スイスアルプスの1つ、ブライトホルン(標高4164メートル )の山頂に、車椅子で生活している内田清司さん(44歳 )と井出今日我さん (16歳 )が挑戦する。

山海嘉之・筑波大学教授の研究室で開発された「ロボットスーツHAL ( Hybrit Asistive Limb )」を着用した理学療法士の松本武士さんが内田さんを背負う。井出さんはそりで登る。障害者と健常者が力を合わせ、困難な課題を達成したいという登山隊の隊員たちの夢をスイスのツェルマットでかなえようとしている。

ブライトホルンはスイスとイタリアの国境に位置する。標高3820メートルのクライン・マッターホルンまでロープウエーが通っており、登山愛好家にとっては、登頂は比較的簡単な山といわれている。しかし、雪に覆われピッケルやアイゼン、ロープなどが必要で、高山病にかかる恐れもある。

ロボットスーツHAL

暑さが続いたスイスだが、登山家の野口健さんを隊長とする一行がツェルマットに着いた翌日から天候が崩れた。

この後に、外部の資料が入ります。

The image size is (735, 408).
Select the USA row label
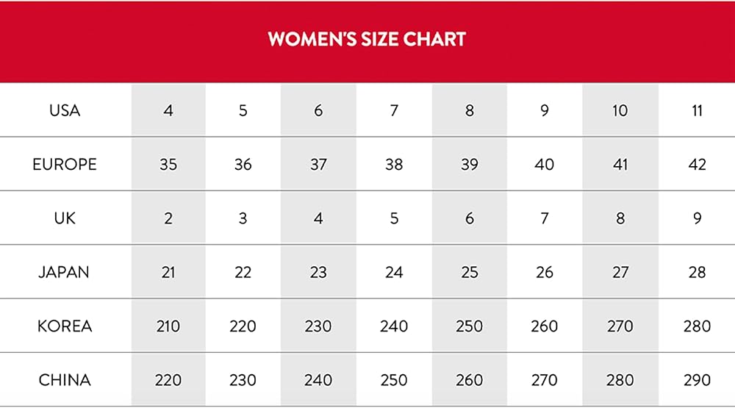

8月5日から7日のうちで、天気がもっとも良い日に決行するという。

一行は、ヴァレー(ヴァリス)州南部にあるツェルマットを朝7時に出発の予定。ここからクライン・マッターホルンまでは、ロープウエーで登る。ここで、松本さんがHALを着用し、内田さんを背負って登る。再びクライン・マッターホルンに戻ってくるのは午後4時ころ。

内田さんを背負う松本さんが着用した「ロボットスーツHAL」は、SFの世界に登場しそうな「夢のマシーン」。人が筋肉を動かす際、脳から末梢神経に電気信号が流れるが、それによって生じる皮膚表面の電位差をセンサーで読み取り、着用している人の身体機能を向上させることができる。昨年の愛知万博でも紹介され、障害者の補助に応用できると期待されている。今回、登山用に、低温でもバッテリーが動くようにしたり、人を乗せるための背負子を付けるなど改良された。

HALを着用すると「荷物を持ったり背負ったりしても重さはまったく感じません」と山海教授は説明する。松本さんは「背負子のベルトが肩に食い込むし、ひざにも負担
です」と、調整に大変そうだ。 (ただし、ブライトホルン登山後、このコメントは否定された)

2人の抱負

内田さんは大学生だった1983年に交通事故に遭い、頸椎(けいつい)を損傷し四肢に麻痺が残ってしまった。人生の目標を見出せずにいた時に見た写真が、ツェルマットだったという。8年前にツェルマットを訪れたが、登山はできなかった。今回再びツェルマットを訪れ、ブライトホルンに登ることになるのは「夢の中で夢を見るような気持ち」だと言う。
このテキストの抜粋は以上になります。